Welcome to the world of sexual exploration! At Shopjo.com, we believe in the power of personal pleasure and...
BY STACI CRUSE, CERTIFIED SEXUAL EDUCATOR
So, did you know that personal lubricants are classified as Class II Medical Devices? If you didn't, you do now! So let's talk a little more about why this is so important and what the Food and Drug Administration requires to acquire this certification.
The FDA requires anyone who wants to market a class I medical device, class II medical device, or class III medical device intended for human use to submit a 510(k) to them. Class II devices are considered to be moderate to high risk to the user and include devices such as powered wheelchairs, some pregnancy test kits, dialysis equipment and, yep again, lube.
A 510(k) is a premarket submission made to the US Food and Drug Administration to demonstrate that the device to be marketed is safe and effective for the human body, that is, substantially equivalent to a legally marketed device. Until the submitter receives an order declaring a device substantially equivalent, the submittee may not proceed to market the device. The process for getting a 510(k) certification can be expensive and time consuming. Sometimes taking as long as 3 years to have a product approved.

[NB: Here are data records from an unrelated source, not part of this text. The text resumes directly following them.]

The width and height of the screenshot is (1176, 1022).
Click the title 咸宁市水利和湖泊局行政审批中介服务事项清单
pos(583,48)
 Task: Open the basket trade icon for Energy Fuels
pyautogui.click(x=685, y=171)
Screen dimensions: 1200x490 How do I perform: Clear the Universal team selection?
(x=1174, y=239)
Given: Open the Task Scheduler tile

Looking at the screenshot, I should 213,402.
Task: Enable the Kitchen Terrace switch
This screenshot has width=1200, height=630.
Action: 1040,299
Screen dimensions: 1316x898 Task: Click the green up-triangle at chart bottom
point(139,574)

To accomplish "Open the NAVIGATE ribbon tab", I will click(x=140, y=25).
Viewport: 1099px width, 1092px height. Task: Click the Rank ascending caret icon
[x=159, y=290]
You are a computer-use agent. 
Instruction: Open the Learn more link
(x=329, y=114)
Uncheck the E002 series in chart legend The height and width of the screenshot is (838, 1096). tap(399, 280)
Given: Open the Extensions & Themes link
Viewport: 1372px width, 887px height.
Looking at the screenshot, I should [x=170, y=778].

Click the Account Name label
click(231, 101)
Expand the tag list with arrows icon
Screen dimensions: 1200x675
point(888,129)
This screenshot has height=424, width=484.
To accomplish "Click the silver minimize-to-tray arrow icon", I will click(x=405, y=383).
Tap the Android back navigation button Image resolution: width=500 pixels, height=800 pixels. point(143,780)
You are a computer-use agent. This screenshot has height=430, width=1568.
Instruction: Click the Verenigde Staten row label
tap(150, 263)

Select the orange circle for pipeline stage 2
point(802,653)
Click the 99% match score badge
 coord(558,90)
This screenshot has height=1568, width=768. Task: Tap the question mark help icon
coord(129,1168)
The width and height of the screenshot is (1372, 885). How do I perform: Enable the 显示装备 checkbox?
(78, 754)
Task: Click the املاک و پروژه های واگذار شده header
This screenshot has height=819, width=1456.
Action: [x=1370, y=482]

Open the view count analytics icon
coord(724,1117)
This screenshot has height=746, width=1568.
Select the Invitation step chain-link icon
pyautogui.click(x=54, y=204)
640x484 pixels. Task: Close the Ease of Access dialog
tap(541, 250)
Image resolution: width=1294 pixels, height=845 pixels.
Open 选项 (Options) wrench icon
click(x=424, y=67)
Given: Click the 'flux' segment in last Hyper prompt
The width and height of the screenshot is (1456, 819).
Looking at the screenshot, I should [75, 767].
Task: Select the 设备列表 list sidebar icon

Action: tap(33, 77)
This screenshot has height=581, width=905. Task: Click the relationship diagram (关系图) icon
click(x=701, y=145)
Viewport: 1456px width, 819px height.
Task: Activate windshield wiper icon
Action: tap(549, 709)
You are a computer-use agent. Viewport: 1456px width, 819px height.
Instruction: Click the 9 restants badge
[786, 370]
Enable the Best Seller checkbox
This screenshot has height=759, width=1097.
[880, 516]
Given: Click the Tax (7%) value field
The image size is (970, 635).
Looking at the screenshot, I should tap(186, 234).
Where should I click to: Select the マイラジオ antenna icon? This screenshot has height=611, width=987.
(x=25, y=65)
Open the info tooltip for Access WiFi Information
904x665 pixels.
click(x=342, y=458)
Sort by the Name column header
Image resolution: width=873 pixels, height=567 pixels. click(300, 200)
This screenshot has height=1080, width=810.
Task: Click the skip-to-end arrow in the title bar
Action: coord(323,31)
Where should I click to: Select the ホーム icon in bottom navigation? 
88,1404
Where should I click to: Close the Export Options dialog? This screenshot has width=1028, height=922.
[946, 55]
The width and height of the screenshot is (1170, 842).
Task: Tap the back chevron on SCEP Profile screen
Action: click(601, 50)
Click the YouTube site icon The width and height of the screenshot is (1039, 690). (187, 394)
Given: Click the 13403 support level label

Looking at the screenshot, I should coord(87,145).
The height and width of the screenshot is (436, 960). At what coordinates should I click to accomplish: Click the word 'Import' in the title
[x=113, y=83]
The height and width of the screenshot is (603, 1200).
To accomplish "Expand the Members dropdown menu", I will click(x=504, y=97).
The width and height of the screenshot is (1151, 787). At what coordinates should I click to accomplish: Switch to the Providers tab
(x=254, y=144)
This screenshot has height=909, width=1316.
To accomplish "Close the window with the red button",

Why this is so important for personal lubricants? One, they come in prolonged contact with users either topically, internally, or orally. Two, they check for biocompatibility and overall safety. This means that they test for vaginal irritation and penile irritation, product stability testing, condom compatibility, and conform to a certain antimicrobial standard. A 510(k) establishes which condom materials the lubricant is compatible with, ensuring safe use with various condom materials, for example, polyurethane condoms. This is so important for your sexual health because the last thing you want when trying to practice safer sex, reduce your risk of STI's (sexually transmitted infections), or keep from having an unintended pregnancy is to use a low quality lube that will break down the materials in external or internal condoms.
Warning - Sometimes people like to use products they have readily available such as olive oil or petroleum jelly. This is obviously not their intended use. You should know that olive oil will break down latex condoms and petroleum jelly will break down both polyisoprene and latex condoms and has been linked to the growth of yeast (and we already know yeast infections are no fun!!!)
The FDA also test for osmolality. If you don't know what this is, maybe it's a topic for another post. But, for now just know that if personal lubricant has a higher osmolality than the cells of the body it's called hyper-osmotic. This may cause vaginal dryness to occur in vulva owners by causing the body's cells to push out water in an effort to dilute the lubricant, sometimes leading to cell death via dehydration. This can also make you more susceptible to bacterial infections and STI contraction.
The most upsetting part about this is that even though the FDA requires these certifications, the facts show that most personal lubricants in the United States are sold unregulated by the FDA. So, like we discussed in the last blog, whether you are a vulva or penis owner, whether you are having anal sex, vaginal sex, or solo play, know your types of lubricants and their ingredients. Do your research, make sure the lubricants you are purchasing have this certification. All you have to do is go to the FDA website(www.fda.gov) to find out which lubes have made an effort to make sure their ingredients are safe for internal, oral, or topical use.
I'll give you a little fun fact in case you don't want to search the FDA's database. System JO currently holds nineteen 510(k) certifications, is ISO certified (International Organization for Standardization), holds an FDA over the counter license, and holds one of the very few lube formulations that is USDA Certified Organic on the market.
System JO has an extensive line of personal lubricants so there is something for everyone! Silicone, water-based, hybrids(including one with coconut oil), warming/cooling, anal, organic, different viscosities, with and without glycerin's(ours is pure plant based and sustainably sourced). Most are compatible with sex toys but always check the sex toy manufacturers suggestions!
Well, that was a lot of information on 510(k) certification. There is a ton more information out there and the best place to start research is www.fda.gov if you want to learn even more. We have just touched on the basics here.
Disclaimer - I am an account manager for System JO, their product specialist, and a certified sex educator. I say this because I want you to be fully aware that I have this association.